The first forebear Jerry goes searching for is a paternal great grandfather, James Hall, but she doesn’t initially find traces of him in the New World. Rather, Jerry heads for Oldham in Lancashire, where she learns James was a child labourer, who worked in a cotton mill as a ‘piecer’, responsible for repairing yarn breakages even as the mill’s machines kept running.

James was promoted to become a supervisor, but in 1881, as he turned 30, his life changed forever when he shipped out for Texas. He was drawn by the prospect of well-paid work constructing the railways and the opportunity to acquire land. Initially, he left his family, a wife and two children, in the UK, and Jerry fears he was “an adventurous cad” who did “a runner”.

In fact, James’s family joined him in 1882, only for his wife, Martha, to die of kidney disease in 1883. It’s unclear what happened to James’s baby son, but it seems a family friend adopted his daughter, Clara.

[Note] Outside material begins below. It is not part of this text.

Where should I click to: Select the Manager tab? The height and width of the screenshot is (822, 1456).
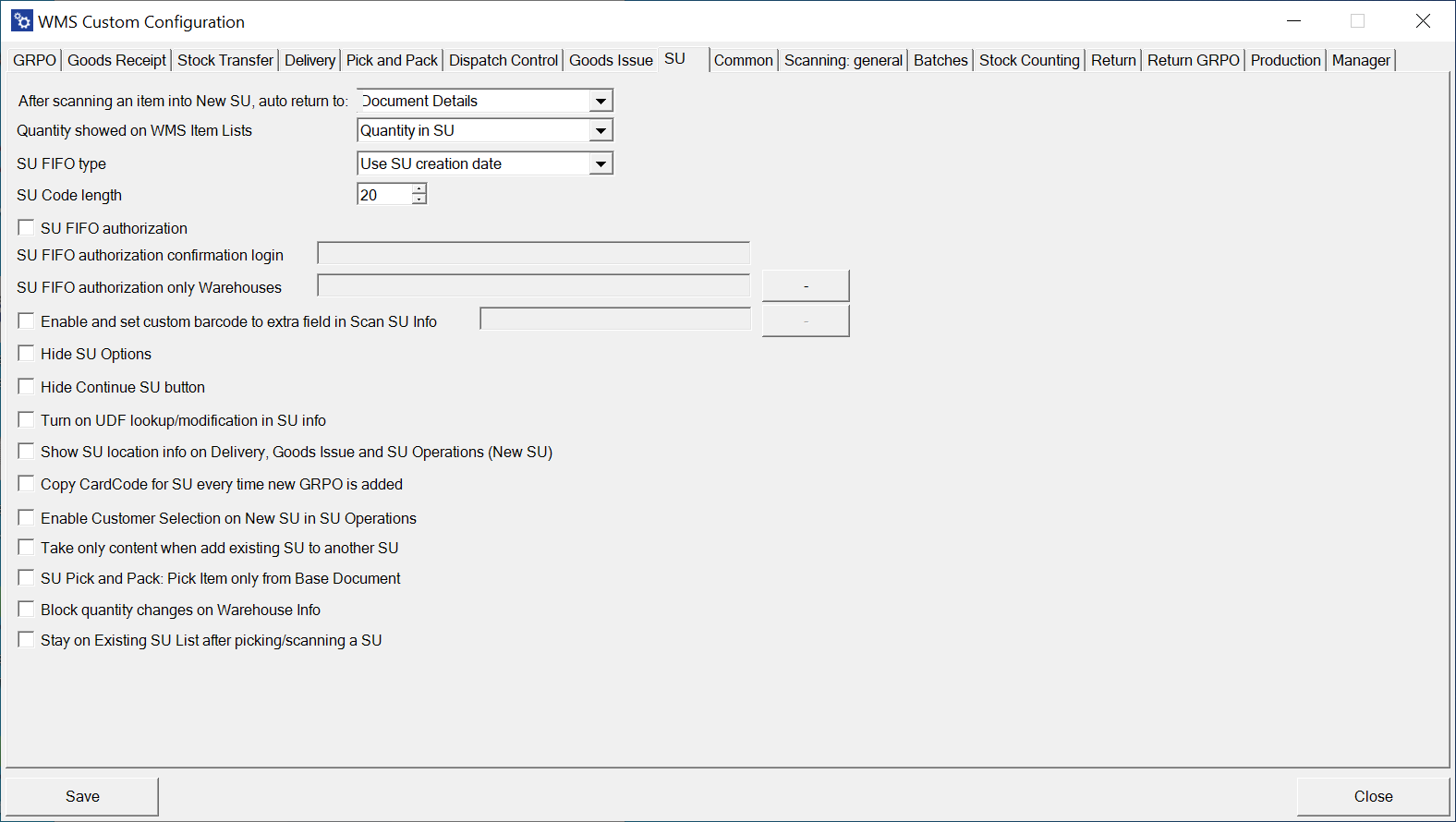(1361, 60)
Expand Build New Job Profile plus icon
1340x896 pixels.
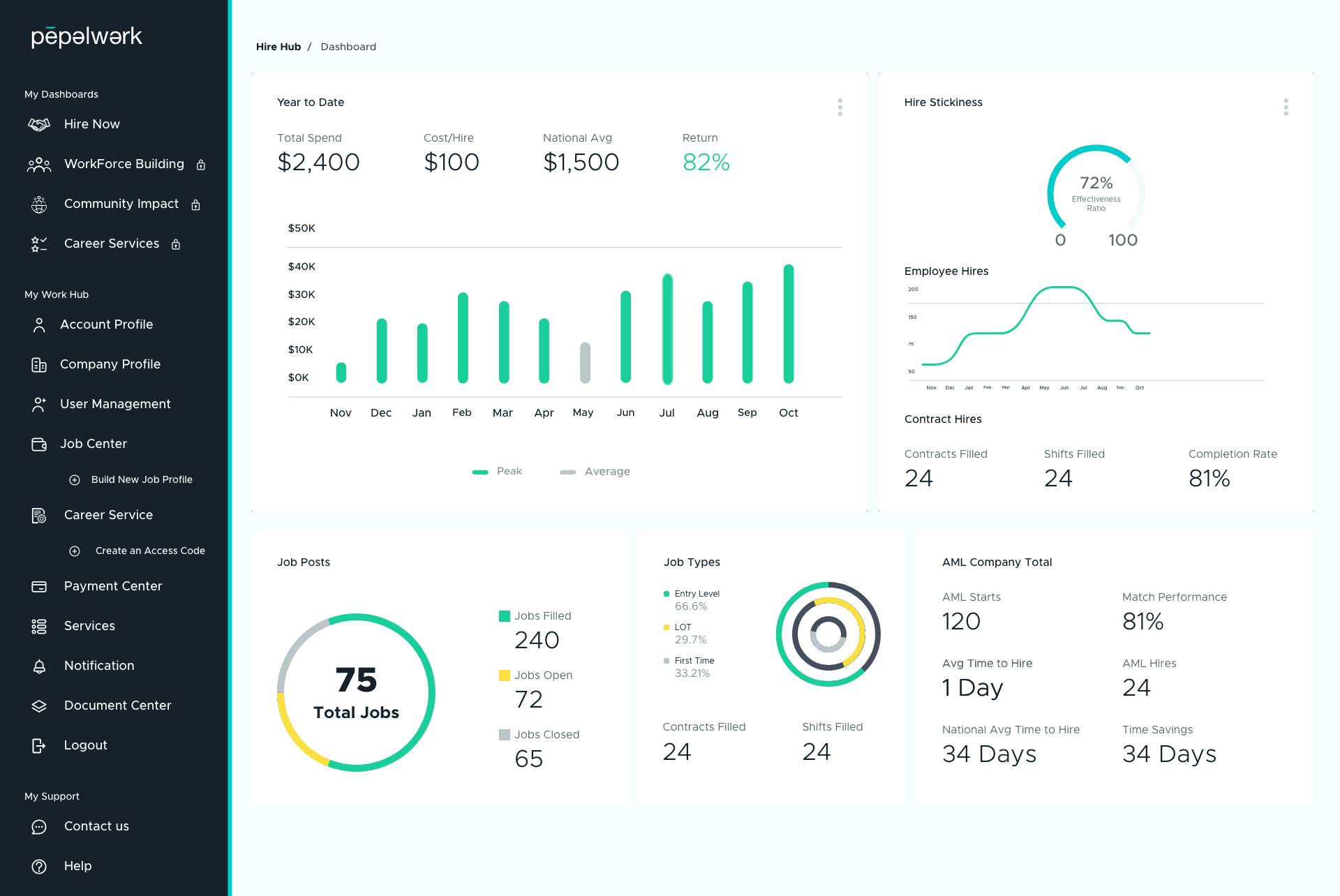click(75, 480)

In 1884, James bought 118.5 acres of land, which he farmed while also continuing to work on the railways. In November 1886, he remarried, to Parthenia Dunham. The couple had eight children. Jerry visits her great grandfather’s farm, now owned by her father’s cousin, Joyce, and even sees an old photograph that, while it’s not labeled, likely shows James, an intense-looking, handsome man. “I think my father’s family had a very hard life,” she says. Nonetheless, James “did make a success” of his life.

Next, Jerry heads for Austin to research her mother’s side of the family. The Daughters of the Republic of Texas, an organisation dedicated to perpetuating the memory of the state’s founding families, proves invaluable, as archivist Sharon Hall tells Jerry about her 5x great grandfather, Isaac Best.

Isaac settled in Texas in 1823, when it was still part of Mexico, and regarded by Mexican authorities as a buffer zone against potential Native American attacks. Isaac owned more than 4,000 acres, which he purchased for just $100. Jerry’s disturbed to learn that he owned slaves: “That’s kind of horrific.”

She also discovers that Isaac came to Texas from Missouri, where he lived on the border with lands then known as Indian Territory. In 1814, Native Americans targeted Isaac’s home. Archives in St Charles show he lost goods worth $1,572 in the attack, a substantial amount of money in the 19th century. A far worse loss was to follow. In 1815, Isaac’s teenage son, Isaac junior, serving in a militia, was killed in an encounter with Native Americans. “Wild times,” says Jerry, “it’s like a movie.”

Jerry is able to go back another generation. Isaac’s father, Humphrey Best, headed west from Kentucky. Visiting Fort Boonesborough, a reconstruction of an 18th century outpost, she learns Humphrey was a pioneer who would have known Daniel Boone, frontiersman and folk hero.

"My mom would be so proud,” she says. Marvelling at how “such important information” got lost, and reflecting on the adventurous natures of her four children, she adds: “I guess the pioneer spirit is living on.”